Compromise ruins relationships.
is what I learned while waiting at the dentist's office yesterday. and i absolutely agree.
i was reading an article about married couples who were at the breaking point of their relationships. these were people who had married for love but either because of an accumulation of small daily stresses or the big decisions of whether or not to have a child were tearing them apart.
Example 1: Mary and Todd
They had 3 children from 8-13 years of age. and every morning was a battle between them to get their kids ready for school. Todd wanted them to learn that actions had consequences, so if they didn't wake up on time with their alarm clocks or missed the school bus, they had to walk to school. Mary wanted them to just get to school, so she would personally wake them up even if they had overslept and drive them to school if they missed the school bus. The kids took full advantage of their parents' arguments and ended up sleeping in and more often than not getting a ride to school.
Both Mary and Todd thought that theirs was the right way. And both felt like they were getting the short end of the stick when it came to the morning routine.
Example 2: Chris and Jill
This was Chris' 2nd marriage and Jill's 1st. Chris already had a 14 year old daughter from his first marriage. Jill had no children of her own. Jill wanted to have kids. Chris, seeing how distraught his daughter was over her dad having another kid, didn't. They were at an impasse. Jill even said that if she knew Chris would have changed his mind about having kids after they were married, she wouldn't have married him in the first place.
In argument over argument, Chris and Jill became more and more polarized. Chris listed all the reasons why they shouldn't have kids. Jill listed all the reasons why they should have kids. If either gave an inch, the other would use it as ammo for their own cause.
Solutions:
I thought the therapist was brilliant. She basically recommended that both couples try the other side for a week at a time and see what happened.
For Mary and Todd, she told them that ONE person should be in charge for a week and the other should just observe. For Chris and Jill, she said that they BOTH should talk about the pros of having kids once and then the cons of having children another time.
And apparently both worked.
For Mary and Todd, they each saw how some of their own routines worked and didn't. Mary saw that by driving the kids to school, the kids would try harder to be late. Todd saw that actually waking up the kids made the whole morning routine less stressful and more efficient.
For Chris and Jill, they may not have come to an agreement, but they were able to see another aspect of their spouses. Rather than the bastard who won't have kids and the incredibly selfish bitch, they saw the husband who was torn between love for his daughter and wife and they saw the wife who wanted a child of her own and was hurt her husband didn't want to share such an important experience.
They say give a little, take a little. But, it might be better to give a lot and take a lot. If one person is in New York and the other in California, it doesn't make sense to live in Montana. Both would feel like they had compromised, both would feel like the other owed them in some way, both would feel like they had been screwed. Rather, it might work better if they both lived in New York, then it's clear who gave/took and when it comes to the next big decision, it'll be on the other person's terms.

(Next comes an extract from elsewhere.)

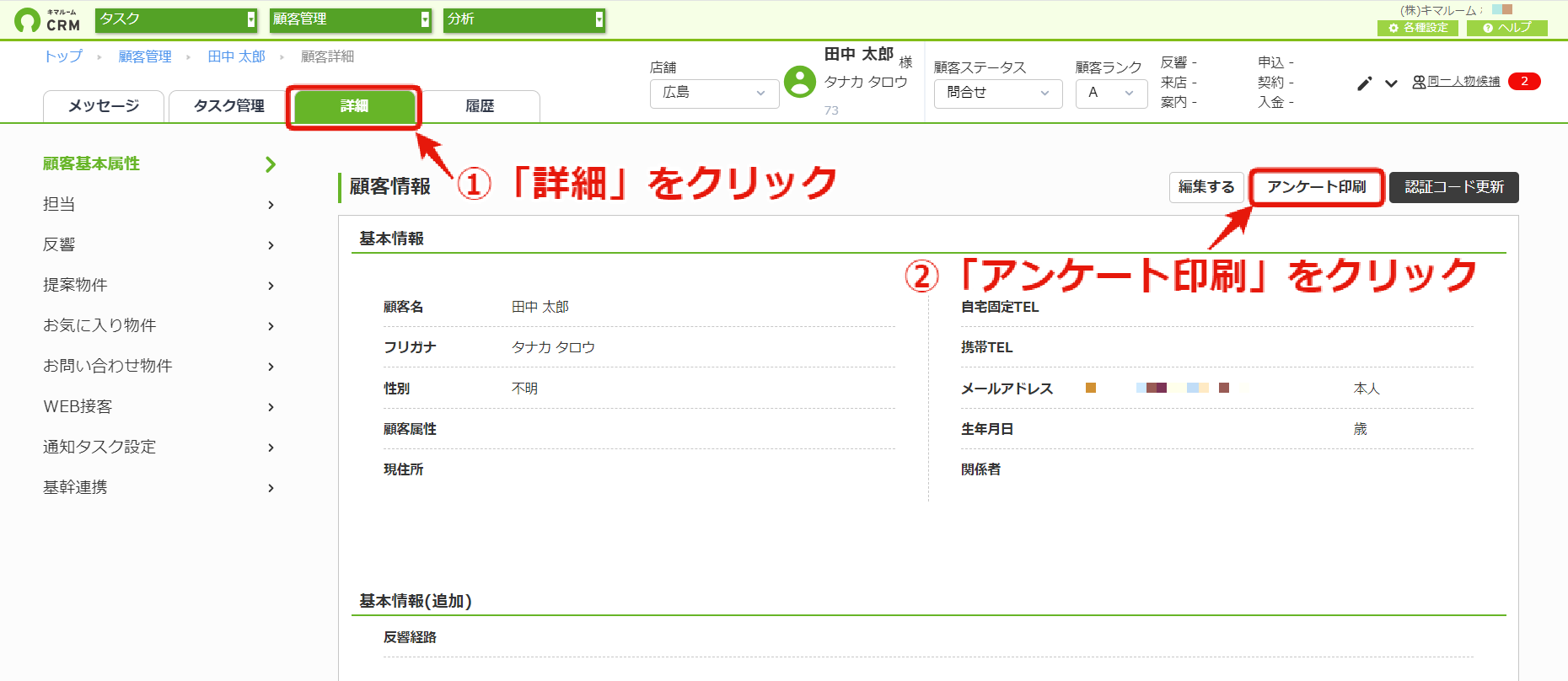
Task: Click the Kimaroom CRM logo icon
Action: coord(28,20)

Clearly one reason the therapist sessions worked was because she forced the partners to really step into the other's shoes. It's easy to criticize when you're just watching someone. It's harder to bitch when you actually had to stand up for them/actually tried to do things their way for once because you end up criticizing yourself.
If you think of one partner as black and the other white, where they meet shouldn't be just a mix of the two and plain gray. Maybe, it should look more like a checkerboard but when you step back and look at the big picture, it still turns out to be one happy solid color.